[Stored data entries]
*** Block opens ***

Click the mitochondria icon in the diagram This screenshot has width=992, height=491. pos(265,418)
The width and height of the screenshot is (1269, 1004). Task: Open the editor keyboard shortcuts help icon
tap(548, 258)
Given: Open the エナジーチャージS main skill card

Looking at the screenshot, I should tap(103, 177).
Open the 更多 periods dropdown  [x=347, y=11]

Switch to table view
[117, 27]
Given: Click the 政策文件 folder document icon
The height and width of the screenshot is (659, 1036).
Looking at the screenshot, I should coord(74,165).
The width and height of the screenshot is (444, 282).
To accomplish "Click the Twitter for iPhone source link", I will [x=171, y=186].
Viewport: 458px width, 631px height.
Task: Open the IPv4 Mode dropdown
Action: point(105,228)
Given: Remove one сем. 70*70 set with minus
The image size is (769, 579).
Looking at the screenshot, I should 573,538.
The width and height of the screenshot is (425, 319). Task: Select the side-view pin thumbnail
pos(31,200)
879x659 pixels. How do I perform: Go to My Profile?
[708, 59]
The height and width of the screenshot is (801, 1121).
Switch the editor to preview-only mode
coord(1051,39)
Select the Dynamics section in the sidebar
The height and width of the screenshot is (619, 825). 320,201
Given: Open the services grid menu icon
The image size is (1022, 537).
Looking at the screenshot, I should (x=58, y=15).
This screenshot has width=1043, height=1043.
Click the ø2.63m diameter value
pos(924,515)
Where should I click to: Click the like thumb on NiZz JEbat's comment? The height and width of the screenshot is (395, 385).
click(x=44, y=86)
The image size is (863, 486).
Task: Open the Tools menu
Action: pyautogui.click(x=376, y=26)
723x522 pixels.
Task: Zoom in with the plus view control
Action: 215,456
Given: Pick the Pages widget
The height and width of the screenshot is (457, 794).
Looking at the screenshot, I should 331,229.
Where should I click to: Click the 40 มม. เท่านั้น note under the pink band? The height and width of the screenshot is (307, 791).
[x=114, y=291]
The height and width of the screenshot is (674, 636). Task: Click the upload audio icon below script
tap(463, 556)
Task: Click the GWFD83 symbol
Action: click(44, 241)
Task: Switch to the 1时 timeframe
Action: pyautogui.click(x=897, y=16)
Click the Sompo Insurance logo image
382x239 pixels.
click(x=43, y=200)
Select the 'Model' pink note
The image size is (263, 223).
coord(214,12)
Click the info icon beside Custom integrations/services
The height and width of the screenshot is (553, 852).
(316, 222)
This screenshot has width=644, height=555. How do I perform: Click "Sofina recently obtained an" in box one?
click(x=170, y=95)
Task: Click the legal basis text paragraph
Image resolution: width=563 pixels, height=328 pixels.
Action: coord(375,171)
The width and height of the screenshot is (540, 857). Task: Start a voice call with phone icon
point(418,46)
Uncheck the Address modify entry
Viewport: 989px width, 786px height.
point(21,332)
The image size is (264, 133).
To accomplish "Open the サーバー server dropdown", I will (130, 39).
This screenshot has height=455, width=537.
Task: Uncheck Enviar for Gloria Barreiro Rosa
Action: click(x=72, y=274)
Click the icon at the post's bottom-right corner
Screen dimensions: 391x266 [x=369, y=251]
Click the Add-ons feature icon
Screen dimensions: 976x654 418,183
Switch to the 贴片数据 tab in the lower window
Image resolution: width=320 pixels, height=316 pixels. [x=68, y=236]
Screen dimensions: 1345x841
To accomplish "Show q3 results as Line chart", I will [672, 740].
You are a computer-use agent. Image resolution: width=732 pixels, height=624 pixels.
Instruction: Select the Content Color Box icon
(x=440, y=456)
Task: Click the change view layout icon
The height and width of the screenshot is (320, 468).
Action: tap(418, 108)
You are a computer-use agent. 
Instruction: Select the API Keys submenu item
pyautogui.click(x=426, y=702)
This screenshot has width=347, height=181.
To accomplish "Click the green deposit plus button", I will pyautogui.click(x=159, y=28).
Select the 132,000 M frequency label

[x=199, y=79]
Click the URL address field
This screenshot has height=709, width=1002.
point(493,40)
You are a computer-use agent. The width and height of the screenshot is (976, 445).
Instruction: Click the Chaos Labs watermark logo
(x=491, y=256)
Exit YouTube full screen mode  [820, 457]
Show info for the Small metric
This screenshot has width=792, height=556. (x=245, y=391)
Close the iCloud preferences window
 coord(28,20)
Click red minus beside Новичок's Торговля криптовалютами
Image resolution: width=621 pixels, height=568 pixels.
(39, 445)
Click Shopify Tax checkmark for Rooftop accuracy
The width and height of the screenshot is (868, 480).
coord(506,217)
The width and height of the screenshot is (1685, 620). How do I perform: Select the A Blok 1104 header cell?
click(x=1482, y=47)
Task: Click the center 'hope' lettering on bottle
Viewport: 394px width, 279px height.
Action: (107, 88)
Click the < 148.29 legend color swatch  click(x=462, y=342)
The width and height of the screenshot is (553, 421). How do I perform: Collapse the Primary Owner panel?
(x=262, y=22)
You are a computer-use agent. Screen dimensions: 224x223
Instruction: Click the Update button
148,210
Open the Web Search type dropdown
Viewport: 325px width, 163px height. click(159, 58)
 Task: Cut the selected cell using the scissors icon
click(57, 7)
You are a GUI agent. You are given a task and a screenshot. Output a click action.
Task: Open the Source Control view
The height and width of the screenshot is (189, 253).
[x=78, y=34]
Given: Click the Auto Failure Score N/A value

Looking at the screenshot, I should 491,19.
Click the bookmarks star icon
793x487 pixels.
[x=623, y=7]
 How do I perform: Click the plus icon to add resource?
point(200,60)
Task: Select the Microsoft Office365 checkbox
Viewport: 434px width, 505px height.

*** Block closes ***

**WORK ORDER:**
Out of the preceding entries, pull every line containing the string "computer".

**WRITTEN SOLUTION:**
You are a computer-use agent. Image resolution: width=732 pixels, height=624 pixels.
You are a computer-use agent. 
You are a computer-use agent. The width and height of the screenshot is (976, 445).
You are a computer-use agent. Screen dimensions: 224x223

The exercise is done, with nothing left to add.